Supreme Court Takes Up E-Cigarette and Age Verification Cases

Both cases raise questions about government attempts to address public health concerns related to minors.
Supreme Court Takes Up E-Cigarette and Age Verification Cases
E-cigarettes are displayed at Gone With the Smoke Vapor Lounge on in San Francisco on May 5, 2016. (Justin Sullivan/Getty Images)
Sam Dorman
7/3/2024
Updated:
7/3/2024
0:00

The Supreme Court said on July 2 that it would hear cases related to the Food and Drug Administration’s approval of e-cigarette products, as well as porn sites’ challenge to a Texas law requiring age verification by prospective users.

Both cases are coming out of the U.S. Court of Appeals for the Fifth Circuit and raise questions about government attempts to address public health concerns related to minors.

The Free Speech Coalition, a trade association for adult entertainment companies, is asking the Supreme Court to reverse the Fifth Circuit’s decision allowing Texas’s age verification requirement to take effect.

The coalition, along with several companies, argues that the Fifth Circuit erred in holding that the law merely needed a “rational basis” rather than meeting “heightened scrutiny”—both of which refer to standards judges use for reviewing limits on speech.

Texas lost at the district court level, which issued an injunction against both its age verification requirement and one forcing companies to include health warnings on ads for pornography. An injunction on the latter remains in place.
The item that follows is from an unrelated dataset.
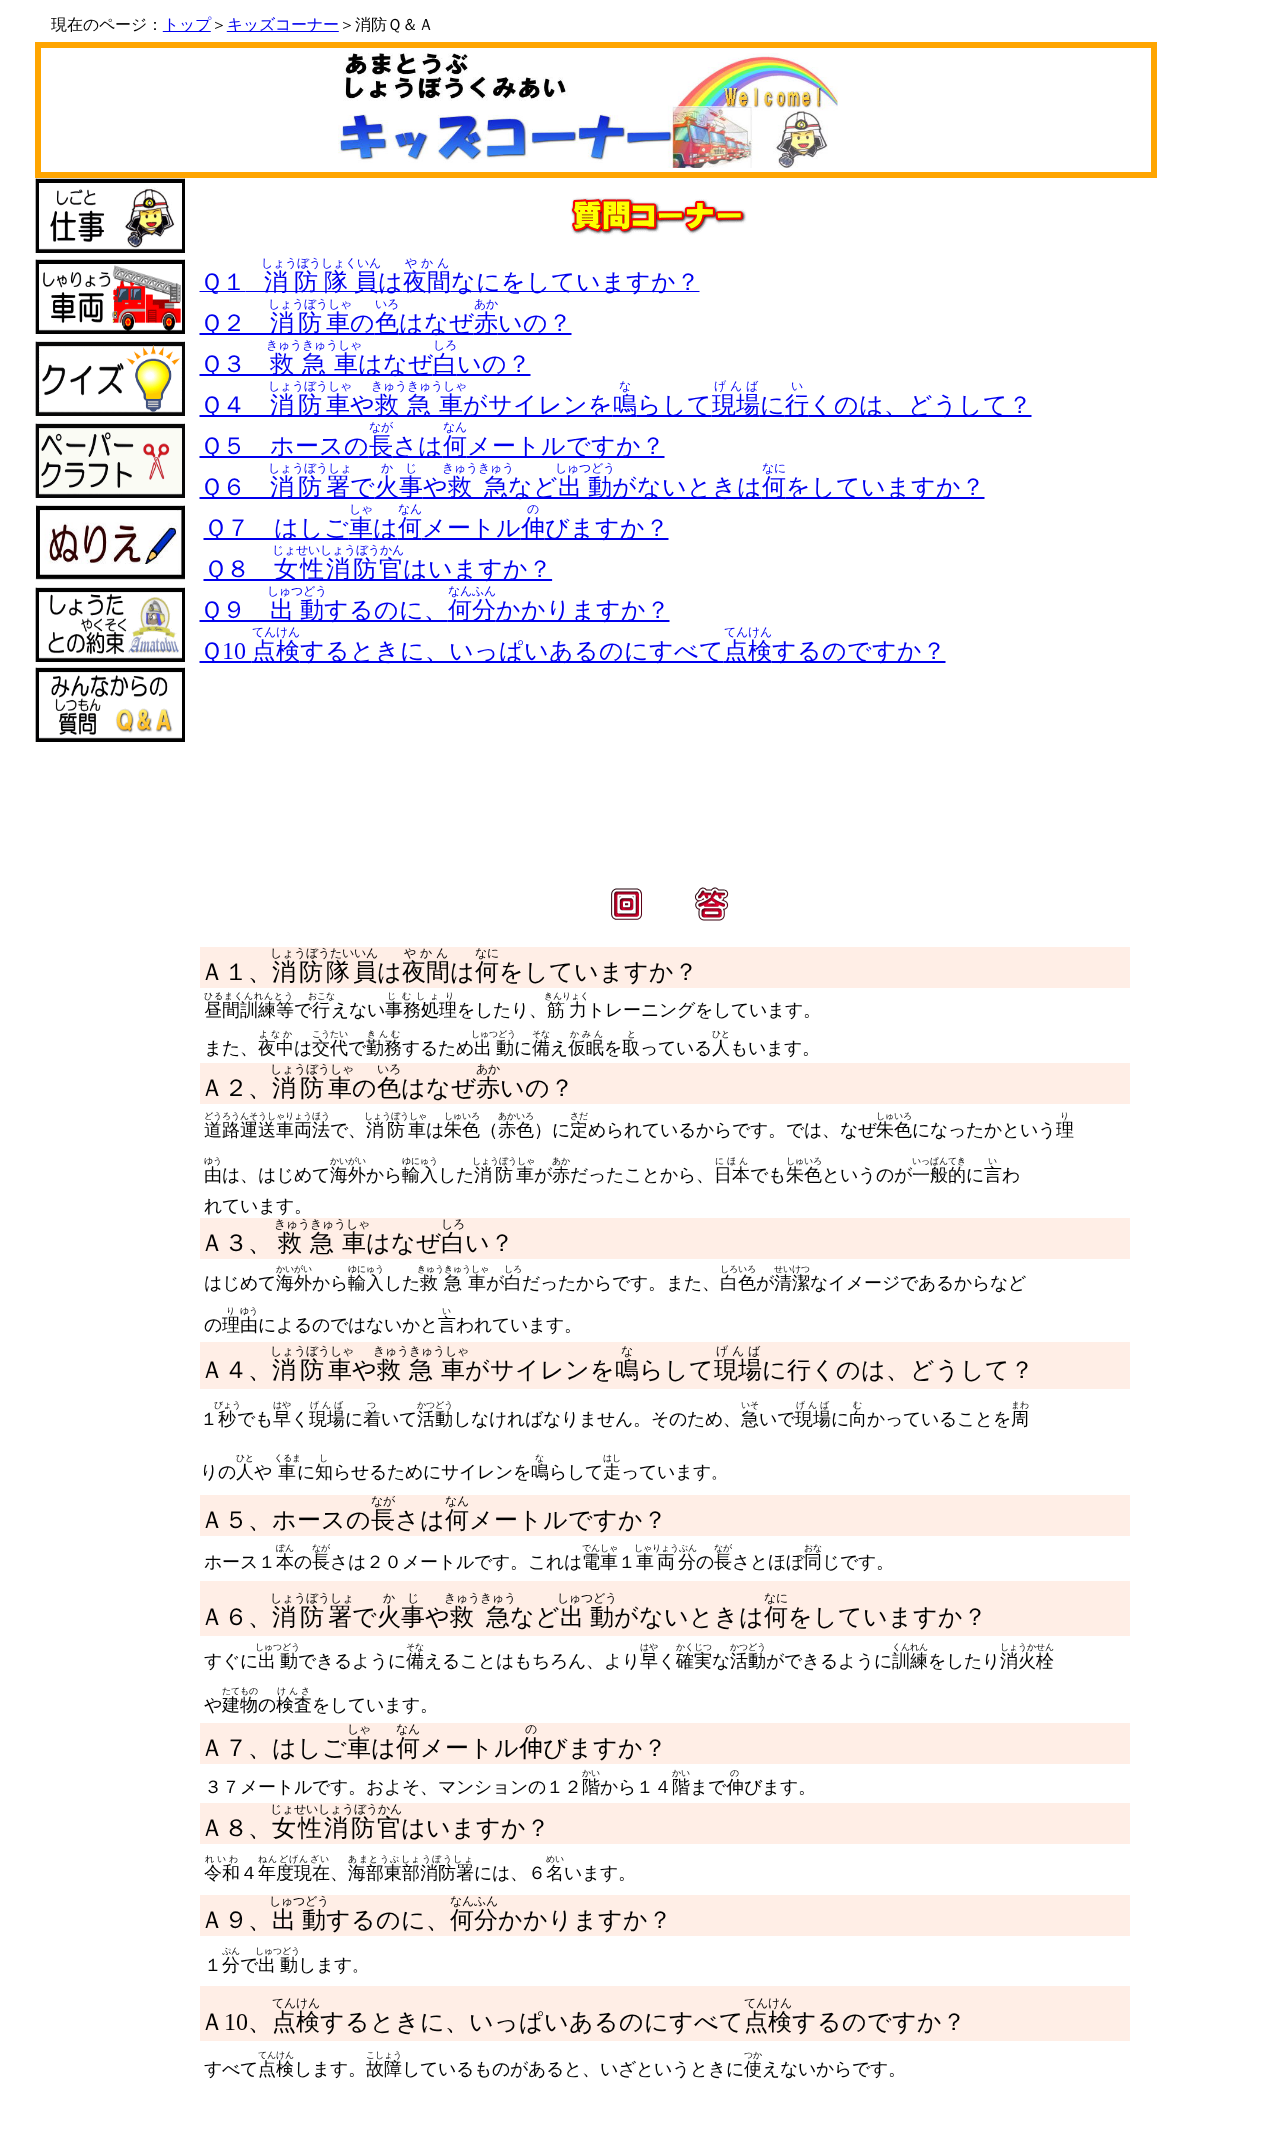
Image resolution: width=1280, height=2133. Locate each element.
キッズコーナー (283, 24)
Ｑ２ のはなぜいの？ (386, 323)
Texas Attorney General Ken Paxton took to social media after the Supreme Court announcement.

“Later this year, I will defend at SCOTUS the important Texas law that requires age verification on porn sites to prevent minors from being exposed to harmful graphic material. ... I look forward to defeating the porn industry’s efforts to keep minors in their audience,” he wrote on X.
In a press release, the Free Speech Coalition said it was “pleased” by the Supreme Court’s decision to hear the case. Executive Director Alison Boden said the process of age verification “is invasive and burdensome, with significant privacy risks for adult consumers.”
Ms. Boden added, “We look forward to defending the rights of all Americans to access the internet privately and free from surveillance.”

E-Cigarettes Case

The Biden administration, meanwhile, is fighting to protect the Food and Drug Administration’s (FDA) decision not to approve manufacturers’ flavored nicotine products, which are known to appeal to youth and young adults.

An en banc panel from the Fifth Circuit said that the agency violated the Administrative Procedures Act by, among other things, not considering the manufacturers’ marketing plans or giving them fair notice before allegedly changing its approach to approval.

In its petition to the Supreme Court, the Biden administration argued that the Fifth Circuit’s decision conflicted with how multiple other circuits had ruled on the FDA’s decision-making.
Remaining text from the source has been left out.